PROBLEM REQUIREMENTS: Pictures stay out of the copy. Retype exactly the lines below from the one with "The height and width of the screenshot is (503, 681)." through the one with "Jump to last page 14".

MATERIALS PROVIDED:
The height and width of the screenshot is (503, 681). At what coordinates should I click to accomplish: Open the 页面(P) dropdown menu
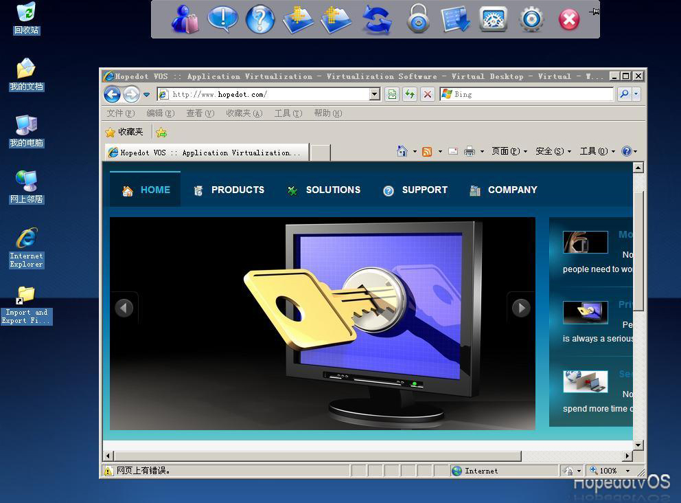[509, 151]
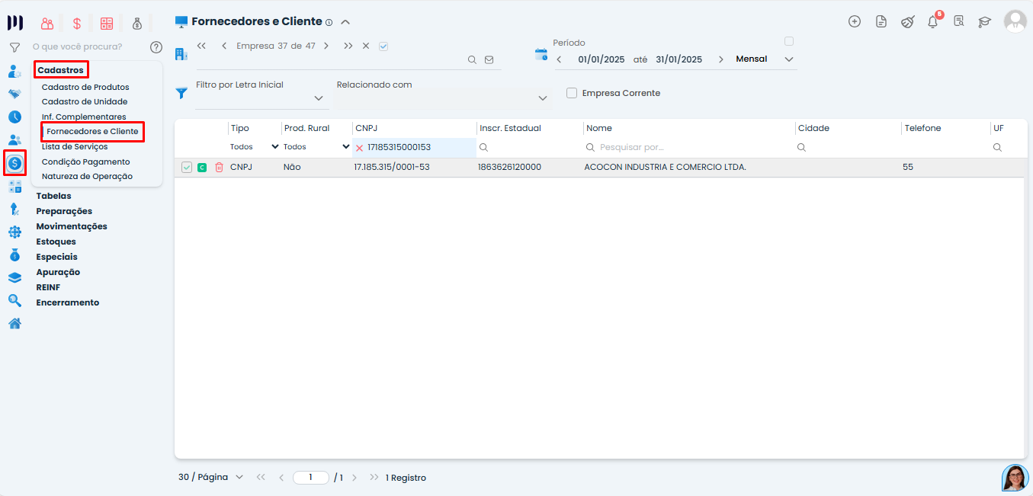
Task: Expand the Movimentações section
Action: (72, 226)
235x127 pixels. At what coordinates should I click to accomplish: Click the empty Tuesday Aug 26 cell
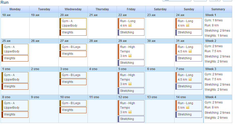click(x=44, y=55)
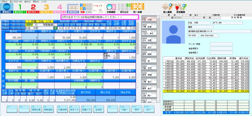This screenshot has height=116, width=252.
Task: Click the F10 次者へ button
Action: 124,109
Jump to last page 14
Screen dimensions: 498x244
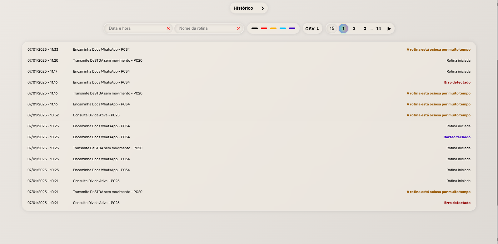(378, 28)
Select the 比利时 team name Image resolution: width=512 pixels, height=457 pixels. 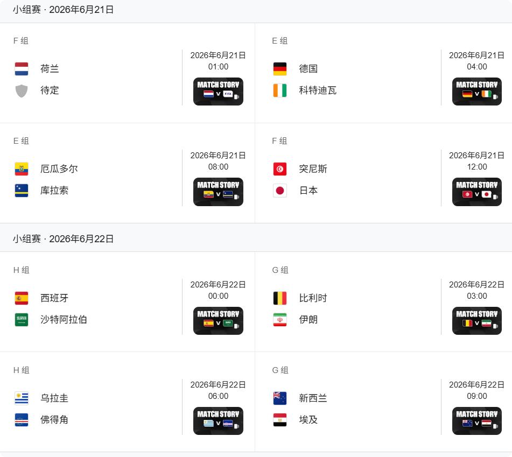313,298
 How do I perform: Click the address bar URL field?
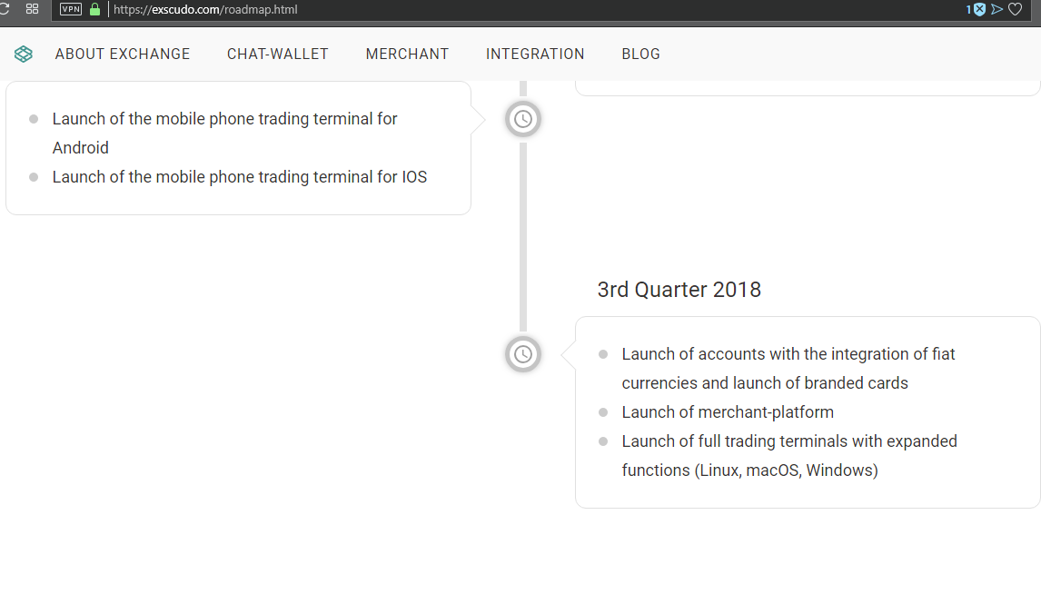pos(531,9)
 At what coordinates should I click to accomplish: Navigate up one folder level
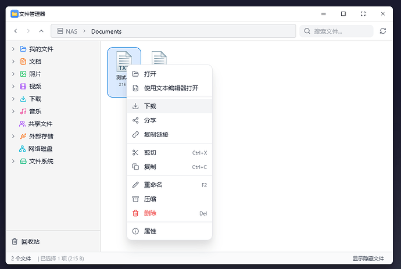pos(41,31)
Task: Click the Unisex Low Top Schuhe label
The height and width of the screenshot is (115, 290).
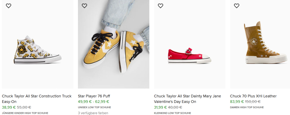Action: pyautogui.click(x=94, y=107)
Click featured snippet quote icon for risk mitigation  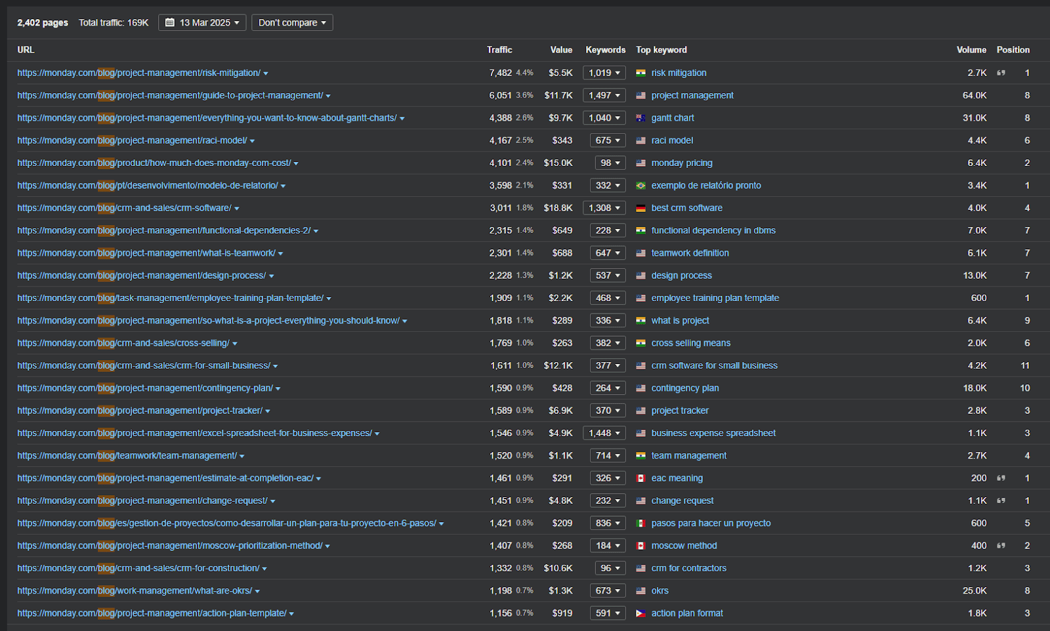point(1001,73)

...

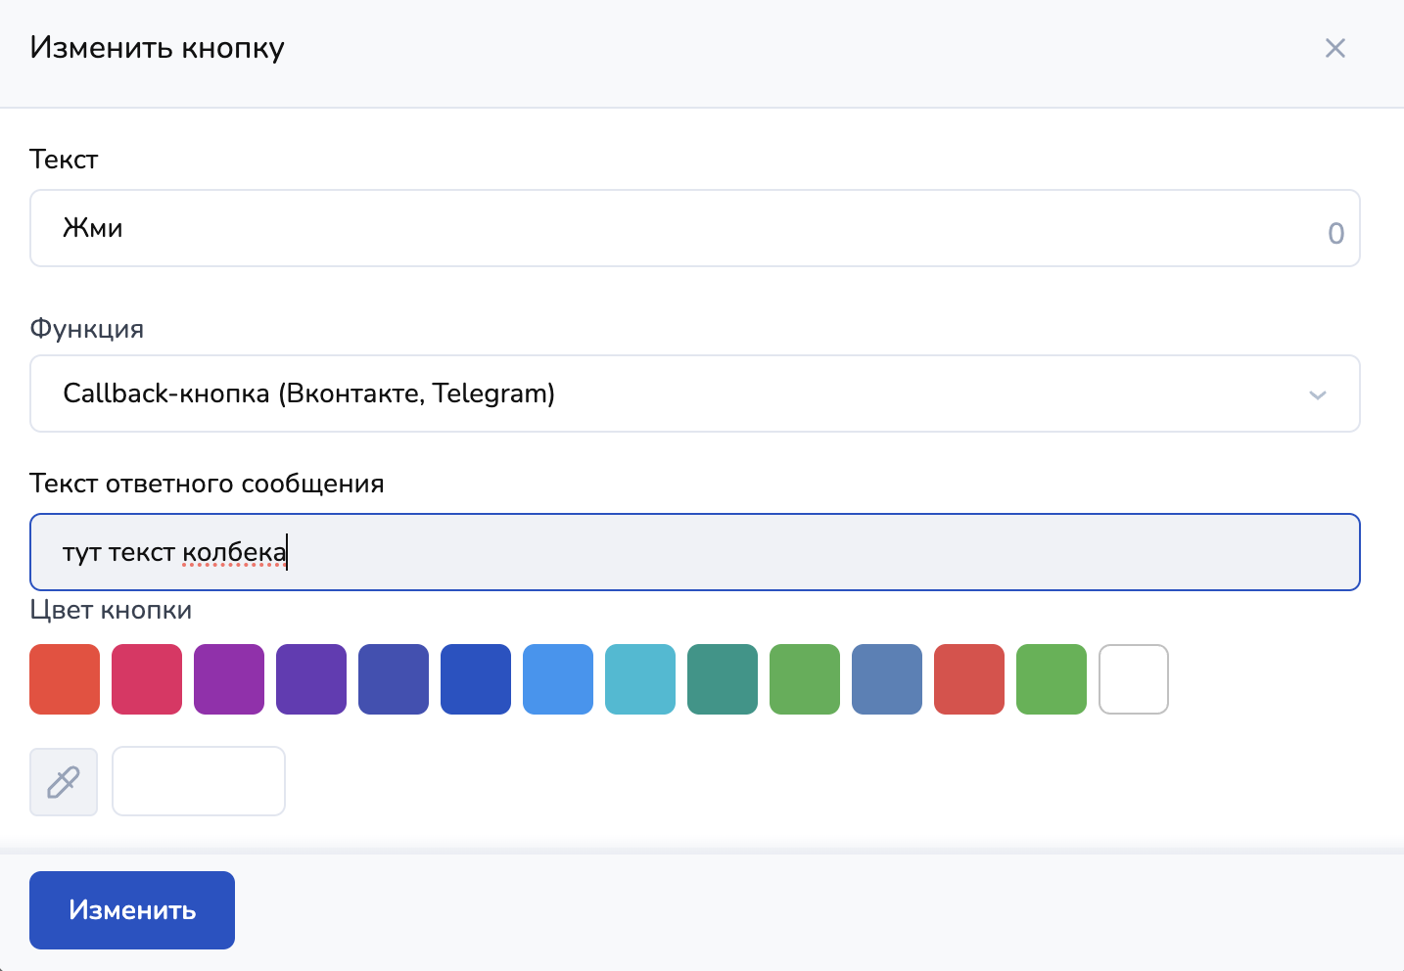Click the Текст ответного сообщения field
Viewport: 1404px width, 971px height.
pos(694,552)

TASK SOLUTION:
The height and width of the screenshot is (503, 681). At what coordinates should I click to accomplish: Open the 页面(P) dropdown menu
[509, 151]
Task: Expand the Movimentações section
Action: (72, 226)
235x127 pixels. At what coordinates should I click to accomplish: Click the empty Tuesday Aug 26 cell
click(x=44, y=55)
This screenshot has height=116, width=252.
Task: Click the F10 次者へ button
Action: 124,109
Jump to last page 14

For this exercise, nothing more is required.